▸ QUESTIONS:
A - In the discussion of Sweden's transport agency database, who could access and download the database?
B - Summarize the discussion of Sweden's transport agency database in two sentences.
C - Please reproduce the discussion of Sweden's transport agency database between "Ignoring the current" and "secret military info?", inclusive.
══ QUOTED PASSAGE
Ignoring the current fuckup, it seems like a bad idea to have one national data system for personal and govt/military vehicles, even if it is efficient for a nation of Sweden's size. The Gizmodo article notes that this database was accessible to all of the Sweden transport agency IT workers to access and download willy-nilly, which is a problem independent of the issue of it being accidentally leaked. In the United States, it's a common scandal for state law enforcement to lookup driver information without proper authorization, but at least it's just civilian driver information for their state, not the Humvees registered to SEAL Team 6: http://www.nbc-2.com/story/25334275/deputy-fired-for-imprope...
>But the difference seems to be that Sweden's transport agency also handles aircraft and military vehicles using the same database, hence the exposure of secret military info?
The "Swedish DMV" is competent also for civil aviation licenses, the risk is that seemingly in the civil pilot license application form there is the information "working in the army as pilot" or something to the same effect.
════
══ INFORMATION SHOWN
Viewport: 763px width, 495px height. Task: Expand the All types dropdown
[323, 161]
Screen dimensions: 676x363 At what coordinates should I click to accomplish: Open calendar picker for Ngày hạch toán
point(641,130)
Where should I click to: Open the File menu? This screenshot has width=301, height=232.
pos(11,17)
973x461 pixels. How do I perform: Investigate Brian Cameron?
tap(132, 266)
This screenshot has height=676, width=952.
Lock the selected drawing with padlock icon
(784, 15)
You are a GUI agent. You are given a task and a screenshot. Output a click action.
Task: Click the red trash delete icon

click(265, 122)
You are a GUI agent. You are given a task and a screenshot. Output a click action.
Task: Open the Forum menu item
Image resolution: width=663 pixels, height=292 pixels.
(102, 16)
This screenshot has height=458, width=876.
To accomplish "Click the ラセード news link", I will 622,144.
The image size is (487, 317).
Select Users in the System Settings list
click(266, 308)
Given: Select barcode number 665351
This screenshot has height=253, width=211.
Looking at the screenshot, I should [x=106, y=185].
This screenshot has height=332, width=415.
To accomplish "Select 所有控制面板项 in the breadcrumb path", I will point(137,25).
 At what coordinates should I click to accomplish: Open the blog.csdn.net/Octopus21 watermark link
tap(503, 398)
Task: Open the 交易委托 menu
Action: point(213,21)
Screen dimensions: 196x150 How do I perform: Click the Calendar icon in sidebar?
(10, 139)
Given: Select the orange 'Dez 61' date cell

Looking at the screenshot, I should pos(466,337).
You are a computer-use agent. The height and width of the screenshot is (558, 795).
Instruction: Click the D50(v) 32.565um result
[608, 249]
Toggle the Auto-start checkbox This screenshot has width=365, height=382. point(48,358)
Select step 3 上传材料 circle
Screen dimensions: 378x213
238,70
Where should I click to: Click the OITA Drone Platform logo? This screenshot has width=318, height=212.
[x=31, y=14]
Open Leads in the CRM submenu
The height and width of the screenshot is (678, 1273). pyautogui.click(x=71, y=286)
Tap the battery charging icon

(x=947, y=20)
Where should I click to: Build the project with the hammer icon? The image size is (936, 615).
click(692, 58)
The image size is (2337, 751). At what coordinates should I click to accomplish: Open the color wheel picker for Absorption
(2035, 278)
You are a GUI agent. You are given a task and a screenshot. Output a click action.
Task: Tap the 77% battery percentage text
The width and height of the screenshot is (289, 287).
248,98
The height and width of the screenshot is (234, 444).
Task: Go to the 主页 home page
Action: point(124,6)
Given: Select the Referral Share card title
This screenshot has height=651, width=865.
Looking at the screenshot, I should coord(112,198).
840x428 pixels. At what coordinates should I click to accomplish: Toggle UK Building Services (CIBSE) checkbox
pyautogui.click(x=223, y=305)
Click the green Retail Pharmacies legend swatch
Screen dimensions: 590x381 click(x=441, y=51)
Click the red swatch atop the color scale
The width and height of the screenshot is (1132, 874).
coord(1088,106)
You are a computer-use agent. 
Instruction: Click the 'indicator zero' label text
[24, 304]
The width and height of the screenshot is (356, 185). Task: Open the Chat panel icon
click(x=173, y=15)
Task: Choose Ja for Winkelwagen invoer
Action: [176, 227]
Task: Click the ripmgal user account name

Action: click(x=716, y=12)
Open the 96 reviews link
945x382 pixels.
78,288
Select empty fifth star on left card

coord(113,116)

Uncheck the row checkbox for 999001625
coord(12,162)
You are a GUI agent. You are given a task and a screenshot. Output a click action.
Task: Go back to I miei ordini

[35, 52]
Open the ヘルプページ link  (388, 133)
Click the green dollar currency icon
════
▸ SOLUTIONS BELOW:
A - All of the Sweden transport agency IT workers.

B - One commenter argues that a single national data system for personal and government or military vehicles is a bad idea, especially since all of the transport agency's IT workers could access and download the database. Another comment notes that the agency also handles civil aviation licenses, so a pilot license application might show that someone works in the army as a pilot.

C -
Ignoring the current fuckup, it seems like a bad idea to have one national data system for personal and govt/military vehicles, even if it is efficient for a nation of Sweden's size. The Gizmodo article notes that this database was accessible to all of the Sweden transport agency IT workers to access and download willy-nilly, which is a problem independent of the issue of it being accidentally leaked. In the United States, it's a common scandal for state law enforcement to lookup driver information without proper authorization, but at least it's just civilian driver information for their state, not the Humvees registered to SEAL Team 6: http://www.nbc-2.com/story/25334275/deputy-fired-for-imprope...
>But the difference seems to be that Sweden's transport agency also handles aircraft and military vehicles using the same database, hence the exposure of secret military info?